My app is Digital Recipe Sidekick. www.digitalrecipesidekick.com It's
free.

Here's a quick description:
The DRS is a practical kitchen gadget that helps you collect and
follow recipes. It has a cookbook that you can edit directly and
easily expand. It also has an interactive recipe reader, which you
control with voice commands so that you can remain focused on cooking
and don’t have to awkwardly stop to look at a recipe.

I developed it because there are many cooking apps in the world, but
none are really useful. My complains about the other cooking app are:
Who wants to meticulously track the inventory of your pantry? or why
be limited to a hand full of recipes someone picked out? or do I
really want my nice expensive G-phone to get all sticky as I try to
scroll while cooking some cookies? My app attempts to solve all these
problems by being voice controlled and editable.

As for App development.
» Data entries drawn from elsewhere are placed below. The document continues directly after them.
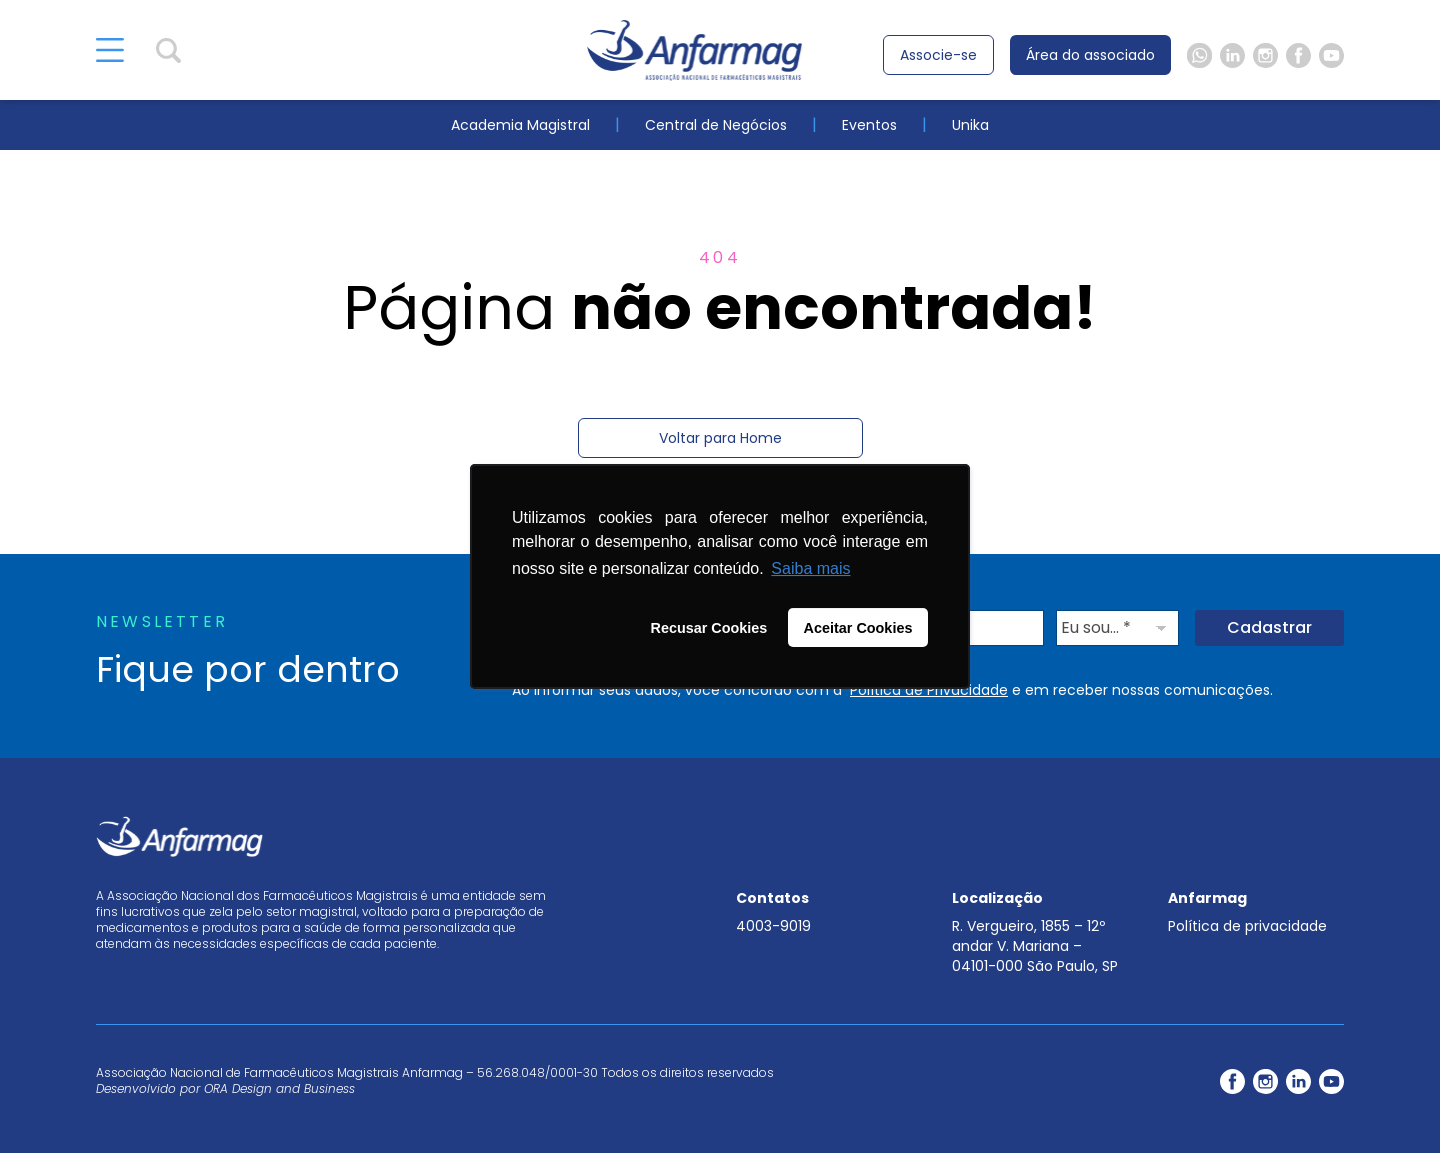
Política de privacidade (1247, 926)
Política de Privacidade (929, 690)
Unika (970, 125)
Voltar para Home (720, 438)
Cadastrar (1269, 627)
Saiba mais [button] (810, 568)
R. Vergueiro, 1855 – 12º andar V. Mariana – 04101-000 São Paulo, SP (1035, 946)
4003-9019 (773, 926)
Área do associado (1090, 55)
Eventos (869, 125)
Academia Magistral (520, 125)
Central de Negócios (716, 125)
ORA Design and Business (279, 1088)
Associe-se (938, 55)
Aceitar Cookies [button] (858, 628)
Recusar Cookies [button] (709, 628)
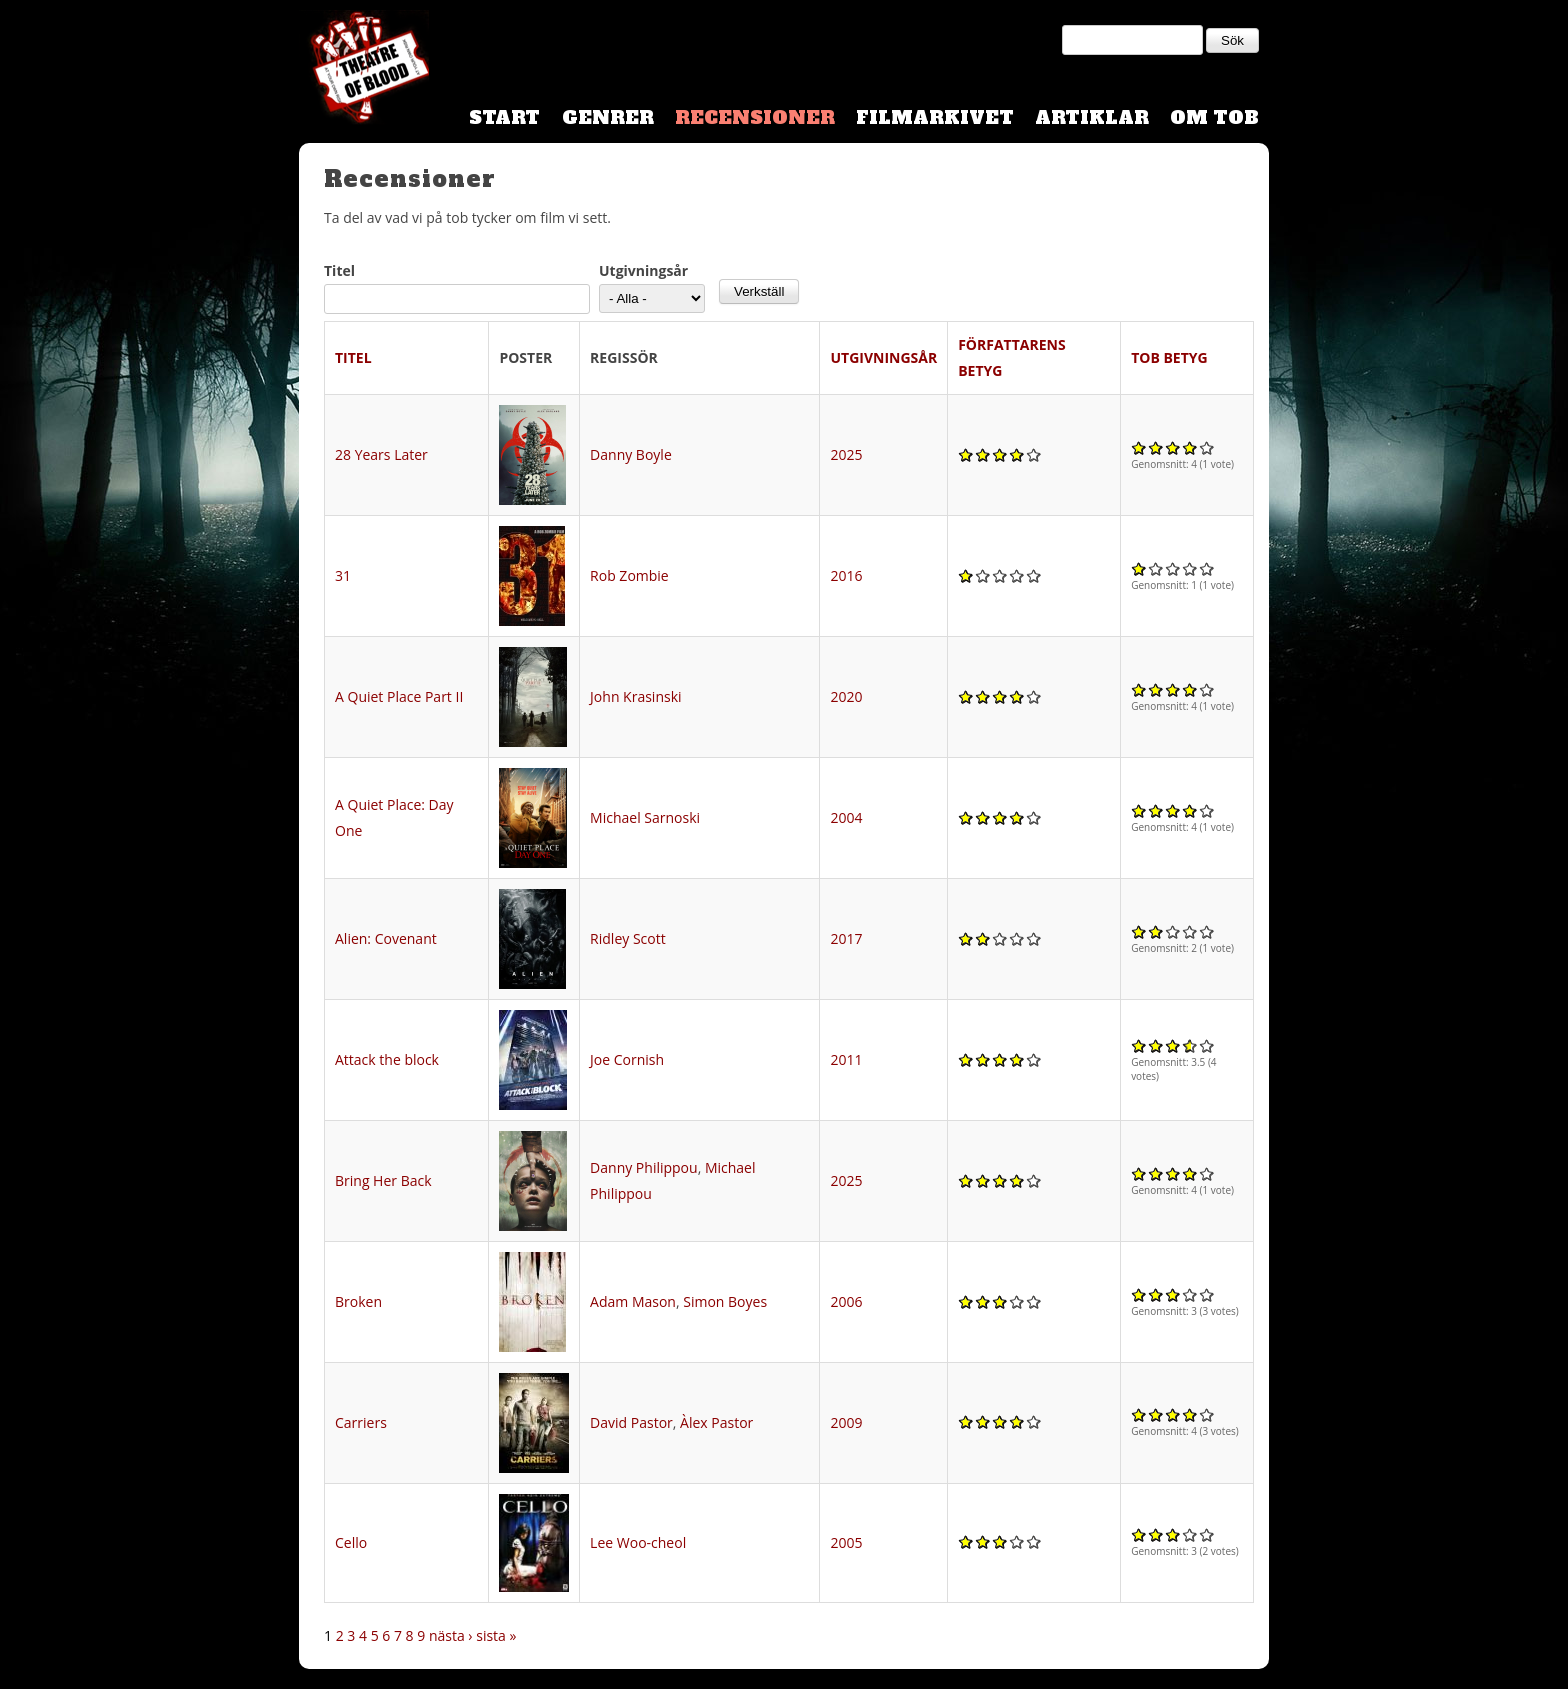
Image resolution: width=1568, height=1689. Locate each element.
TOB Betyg (1169, 357)
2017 (846, 938)
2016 (846, 575)
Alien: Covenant (386, 938)
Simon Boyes (725, 1301)
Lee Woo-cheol (638, 1542)
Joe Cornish (627, 1059)
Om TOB (1214, 117)
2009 (846, 1422)
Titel (339, 270)
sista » (496, 1635)
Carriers (361, 1422)
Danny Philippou (644, 1167)
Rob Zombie (629, 575)
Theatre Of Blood (364, 70)
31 (343, 575)
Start (504, 117)
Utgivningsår (643, 270)
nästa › (451, 1635)
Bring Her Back (383, 1180)
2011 (846, 1059)
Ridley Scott (628, 938)
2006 (846, 1301)
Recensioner (755, 117)
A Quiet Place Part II (399, 696)
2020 (846, 696)
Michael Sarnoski (645, 817)
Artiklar (1092, 117)
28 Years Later (381, 454)
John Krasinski (635, 696)
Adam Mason (633, 1301)
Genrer (608, 117)
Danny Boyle (631, 454)
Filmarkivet (935, 117)
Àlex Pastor (716, 1422)
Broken (358, 1301)
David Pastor (631, 1422)
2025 (846, 454)
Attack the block (387, 1059)
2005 (846, 1542)
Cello (351, 1542)
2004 (846, 817)
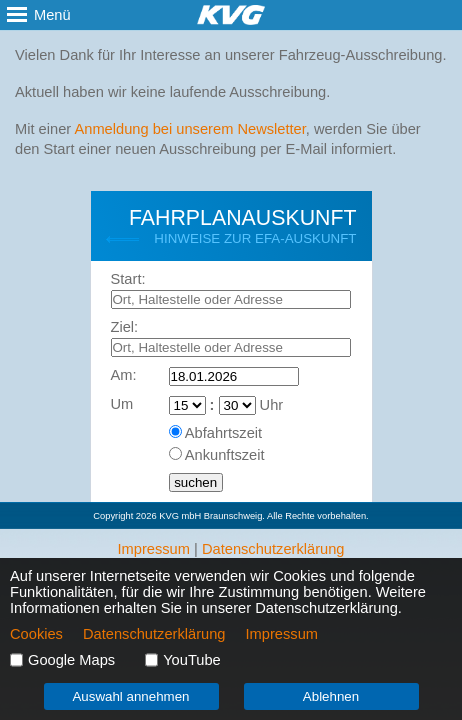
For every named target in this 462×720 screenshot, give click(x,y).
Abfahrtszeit (223, 433)
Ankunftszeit (225, 455)
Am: (124, 375)
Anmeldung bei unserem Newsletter (189, 129)
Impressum (153, 549)
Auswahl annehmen (130, 696)
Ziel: (125, 327)
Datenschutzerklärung (273, 549)
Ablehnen (331, 696)
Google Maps (71, 660)
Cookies (36, 634)
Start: (128, 279)
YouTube (192, 660)
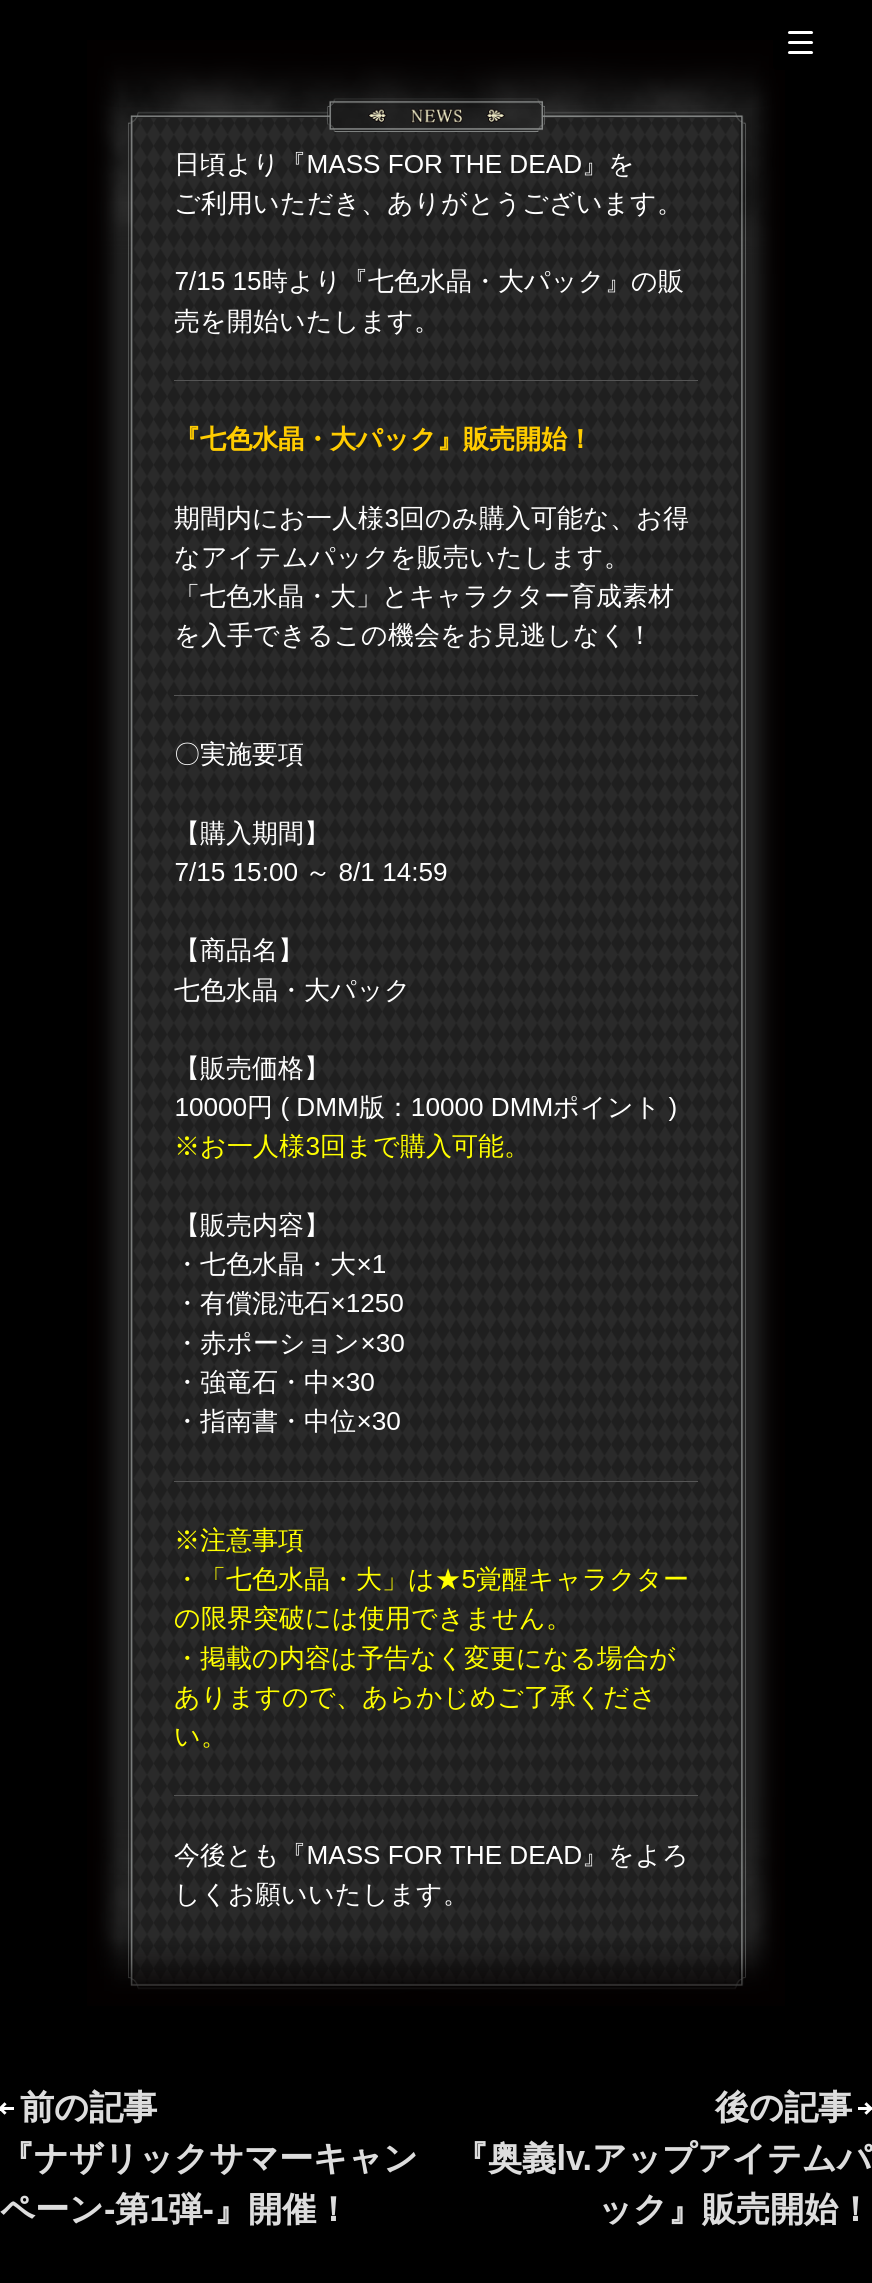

My experience can be summed up as: Overjoyed
when Google made something incredibly easy, and frustrated at all the
many Android APIs and methods I had to learn.
 For example, Preferences: really easy, Starting the Speech
Recognition: easy, Deploying/debugging/emulating: easy and quite
helpful, properties and raw files: easy, Setting up a database: easy,
using clipboard: easy, activities and intents, no issues really
 Hard: Making the UI look the way I want: For example, if you have one
button that has "fill_parent" and a second button that is in the same
layout, but has the "min_width" field set, how come the Android UI
never shows the second button. There were many, many instances, where
I had to do trial and error to get the UI to look good. Oh and there
is XML vs Code configuration where you can't do the all the operations
in code that you can in xml.
 Making the Speech work well: Google let me down, you really can't
control the speech Recognition very well.
 Database: No support for Object to Relational Mapping, so I had to
code all that myself, which was painful.

ADC experience: great! They gave me plenty of time. I had time to test
but only on my phone. It greatly altered my development cycle though.
Normally, I would have released early and then gotten feedback, but
instead since I was developing for the challenge, I had to hold back
my work for months and just imagine what the users will say. I'm
curious to see how my app will be liked by users, so far only a
handful have seen it.

I look forward to seeing and testing everyone else's apps. I'm excited
to see all the games and augmented reality stuff everyone is doing.

Cheers

Greg

On Sep 2, 9:54 am, Rud <rudmerr...@gmail.com> wrote:
> Simon,
>
> No, I agree with you about the calm. My game is into ADC2 and I'll see
> what happens with it. I do look forward to hearing people's reactions
> and what they find. I will put it on the market Real Soon Now. I'm a
> pro-developer having started in 1968 but since I am retired there is
> not a lot of pressure behind this effort. I was able to have fun doing
> the work. If more comes then so be it.
>
> Rud
>
> On Sep 2, 5:26 am, longhairedsi <longhaire...@googlemail.com> wrote:
>
>
>
> > Hi,
>
> > I think i may be alone in this.... but I like the fact that I can't
> > make any more changes to the app now it's submitted. I can move on and
> > view any mods as the next version of my app which the maket users can
> > appreciate.
>
> > MicroJam will apear on the market sometime soon.